O presidente dos Estados Unidos, Donald Trump, criticou publicamente a seleção de Bad Bunny e da banda Green Day como atrações musicais do Super Bowl LX.
O evento está marcado para 8 de fevereiro no Levi’s Stadium, em Santa Clara, na Califórnia.
Declarações de Trump
Em entrevista ao New York Post, Trump afirmou ser contrário aos dois artistas e classificou a curadoria musical como inadequada. Trump declarou: “Sou contra eles. Acho que é uma escolha péssima. Tudo o que isso faz é semear ódio. Péssimo”.
Trump disse que não pretende comparecer ao jogo e afirmou que a decisão não está relacionada às atrações, mas à distância entre Washington e a Califórnia.
Reações à escolha das atrações
A presença de Bad Bunny no evento gerou reações políticas antes das declarações do presidente.

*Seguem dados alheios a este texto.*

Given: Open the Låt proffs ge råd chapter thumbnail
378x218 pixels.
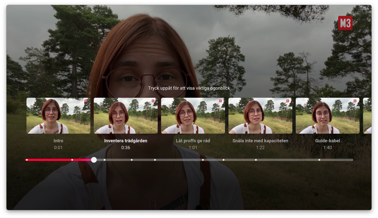Looking at the screenshot, I should coord(192,115).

Após ser anunciado como atração do intervalo, o cantor participou do programa Saturday Night Live, onde fez a maior parte do monólogo em inglês, mas utilizou o espanhol para comentar sua empolgação com o Super Bowl. Em seguida, afirmou que quem não entendeu teria até o dia do jogo para aprender o idioma.
A fala provocou reação da deputada Marjorie Taylor Greene, que disse ter apresentado uma proposta para tornar o inglês a única língua oficial dos Estados Unidos, vinculando diretamente a iniciativa à escolha do artista porto-riquenho.
Green Day está escalado para a cerimônia de abertura. A banda ganhou projeção política com o álbum American Idiot (2004), cuja faixa-título foi escrita como crítica ao então presidente George W. Bush, em meio à Guerra do Iraque.
Em agosto, o vocalista Billie Joe Armstrong afirmou que a música segue atual sob Trump e voltou a atacar o presidente, chamando-o de “um completo idiota”.